Thou Shalt Afflict Thy Protagonist

Drawing by George Cruikshank

George Cruikshank engraving

It happened again yesterday. A friend in my writers group kept taking her protagonist into situations that made everyone squirm … but then backed off. For instance … The character is an immigrant maid, and the house in which she works gets sold. She meets the new owner, including his flirtatious twenty-something son. The maid is staying in the house alone just before the new owners move in, and the son shows up in the middle of the night. She throws a shawl over her nightgown and lets him in. He pours himself a glass of brandy and offers one to her. Why not? she thinks. Uh-oh, we know what’s coming. But it doesn’t! She drinks her brandy, returns to her room, locks the door, and spends a peaceful night, her virtue unassailed.

Granted, the young aristo putting a mash on the maid is a cliché, and that, my friend said, was why she didn’t want to go there. But just about everything and everyone in the protagonist’s life is nice. That’s a problem, and not just because “niceness” is antithetical to drama. A character grows through facing adversity.

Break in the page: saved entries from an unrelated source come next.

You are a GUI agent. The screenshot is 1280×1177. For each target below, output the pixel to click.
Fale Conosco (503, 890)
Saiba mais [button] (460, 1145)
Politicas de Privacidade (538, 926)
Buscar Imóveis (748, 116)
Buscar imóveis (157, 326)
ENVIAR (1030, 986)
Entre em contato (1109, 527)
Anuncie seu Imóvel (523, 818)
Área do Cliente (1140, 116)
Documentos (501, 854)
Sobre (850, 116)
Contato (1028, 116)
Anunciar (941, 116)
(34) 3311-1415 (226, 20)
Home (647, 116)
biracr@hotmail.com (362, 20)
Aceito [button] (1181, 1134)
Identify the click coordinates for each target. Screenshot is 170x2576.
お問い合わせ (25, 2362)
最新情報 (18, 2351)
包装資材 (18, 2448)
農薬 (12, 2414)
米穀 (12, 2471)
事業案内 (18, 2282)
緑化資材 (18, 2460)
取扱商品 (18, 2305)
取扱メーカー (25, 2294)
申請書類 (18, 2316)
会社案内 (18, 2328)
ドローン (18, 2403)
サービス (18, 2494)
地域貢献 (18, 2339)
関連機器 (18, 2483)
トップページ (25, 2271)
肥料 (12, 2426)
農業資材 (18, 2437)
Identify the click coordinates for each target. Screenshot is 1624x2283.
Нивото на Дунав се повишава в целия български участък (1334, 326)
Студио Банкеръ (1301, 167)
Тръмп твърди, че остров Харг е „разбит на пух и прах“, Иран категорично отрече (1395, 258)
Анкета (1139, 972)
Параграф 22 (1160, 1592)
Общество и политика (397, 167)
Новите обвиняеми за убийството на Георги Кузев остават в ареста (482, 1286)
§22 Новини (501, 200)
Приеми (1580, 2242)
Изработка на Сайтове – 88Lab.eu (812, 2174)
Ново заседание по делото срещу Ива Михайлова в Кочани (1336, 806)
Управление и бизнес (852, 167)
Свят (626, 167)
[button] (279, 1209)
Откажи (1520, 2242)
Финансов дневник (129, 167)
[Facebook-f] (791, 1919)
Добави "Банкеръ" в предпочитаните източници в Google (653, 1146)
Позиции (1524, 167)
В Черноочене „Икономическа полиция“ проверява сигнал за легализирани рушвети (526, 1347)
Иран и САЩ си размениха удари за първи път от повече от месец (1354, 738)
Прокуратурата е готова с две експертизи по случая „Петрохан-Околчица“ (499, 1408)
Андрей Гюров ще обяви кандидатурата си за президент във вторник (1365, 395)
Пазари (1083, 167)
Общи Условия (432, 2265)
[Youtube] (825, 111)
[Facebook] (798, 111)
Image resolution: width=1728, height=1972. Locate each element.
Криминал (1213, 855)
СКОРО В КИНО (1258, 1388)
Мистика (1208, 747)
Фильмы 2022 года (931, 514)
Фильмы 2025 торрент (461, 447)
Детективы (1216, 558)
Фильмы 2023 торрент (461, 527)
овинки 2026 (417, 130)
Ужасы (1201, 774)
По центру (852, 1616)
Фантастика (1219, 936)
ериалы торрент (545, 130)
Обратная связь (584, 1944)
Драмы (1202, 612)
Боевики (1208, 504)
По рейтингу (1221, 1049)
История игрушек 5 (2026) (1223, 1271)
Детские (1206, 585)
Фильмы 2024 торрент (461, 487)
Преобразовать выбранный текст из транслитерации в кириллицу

That means you have to put your beloved protagonist through the wringer.

As screenwriting guru Robert McKee says in Story, “True character is revealed in the choices a human being makes under pressure – the greater the pressure, the deeper the revelation, the truer the choice to the character’s essential nature.”

The characters we love must be unfairly accused, cheated in love and in business, press-ganged, betrayed, tricked, thrown into excruciating social situations, saddled with unbearable family members, threatened, laughed at, imperiled, spurned, one-upped, opposed, dragged through the mud, humiliated, misunderstood, pummeled, starved. (Depending on the kind of book you’re writing, this suffering may be literal, or it may be purely psychological). We need to subject our protagonists to experience loneliness, anxiety, misery, loss.

If your gentle writerly self balks at being so cruel, consider: what if, when Oliver Twist asked, “Please, sir, I want some more,” a kindly soul had smiled and filled his bowl? A happier life for young Oliver. For the rest of us, deprivation.